EXERCISE DIRECTIONS.
Everything from the line holding "Choose the Foul & taameya plate tile" through the final line of the entries below is to be duplicated exactly, and nothing outside that span.

################

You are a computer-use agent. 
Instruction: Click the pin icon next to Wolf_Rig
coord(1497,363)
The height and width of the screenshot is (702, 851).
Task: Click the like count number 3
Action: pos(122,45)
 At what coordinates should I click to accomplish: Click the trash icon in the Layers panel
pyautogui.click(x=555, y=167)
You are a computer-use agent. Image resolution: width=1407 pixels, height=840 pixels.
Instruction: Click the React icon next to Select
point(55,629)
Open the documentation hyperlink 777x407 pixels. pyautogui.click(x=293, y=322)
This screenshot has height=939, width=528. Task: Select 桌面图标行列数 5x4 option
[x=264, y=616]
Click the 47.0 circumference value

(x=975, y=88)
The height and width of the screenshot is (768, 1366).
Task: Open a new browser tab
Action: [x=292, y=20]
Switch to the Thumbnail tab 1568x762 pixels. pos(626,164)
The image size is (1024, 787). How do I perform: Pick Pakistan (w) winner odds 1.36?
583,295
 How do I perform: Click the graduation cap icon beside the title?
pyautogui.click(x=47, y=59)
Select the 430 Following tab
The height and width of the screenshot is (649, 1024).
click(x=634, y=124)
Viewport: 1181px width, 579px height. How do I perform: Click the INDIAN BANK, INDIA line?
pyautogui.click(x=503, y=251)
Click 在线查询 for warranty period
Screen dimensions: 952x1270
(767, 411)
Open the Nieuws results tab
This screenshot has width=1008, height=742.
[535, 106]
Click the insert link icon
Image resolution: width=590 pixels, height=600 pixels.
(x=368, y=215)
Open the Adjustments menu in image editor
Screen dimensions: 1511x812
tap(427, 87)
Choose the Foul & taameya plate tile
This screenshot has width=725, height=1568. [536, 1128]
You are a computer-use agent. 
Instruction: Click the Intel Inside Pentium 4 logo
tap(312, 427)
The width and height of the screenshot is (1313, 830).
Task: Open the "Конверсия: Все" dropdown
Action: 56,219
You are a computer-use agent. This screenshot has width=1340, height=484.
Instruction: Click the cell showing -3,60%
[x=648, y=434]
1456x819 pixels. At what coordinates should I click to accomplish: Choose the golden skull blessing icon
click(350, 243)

################

ANSWER SPACE.
Choose the Foul & taameya plate tile
This screenshot has width=725, height=1568. [536, 1128]
You are a computer-use agent. 
Instruction: Click the Intel Inside Pentium 4 logo
tap(312, 427)
The width and height of the screenshot is (1313, 830).
Task: Open the "Конверсия: Все" dropdown
Action: 56,219
You are a computer-use agent. This screenshot has width=1340, height=484.
Instruction: Click the cell showing -3,60%
[x=648, y=434]
1456x819 pixels. At what coordinates should I click to accomplish: Choose the golden skull blessing icon
click(350, 243)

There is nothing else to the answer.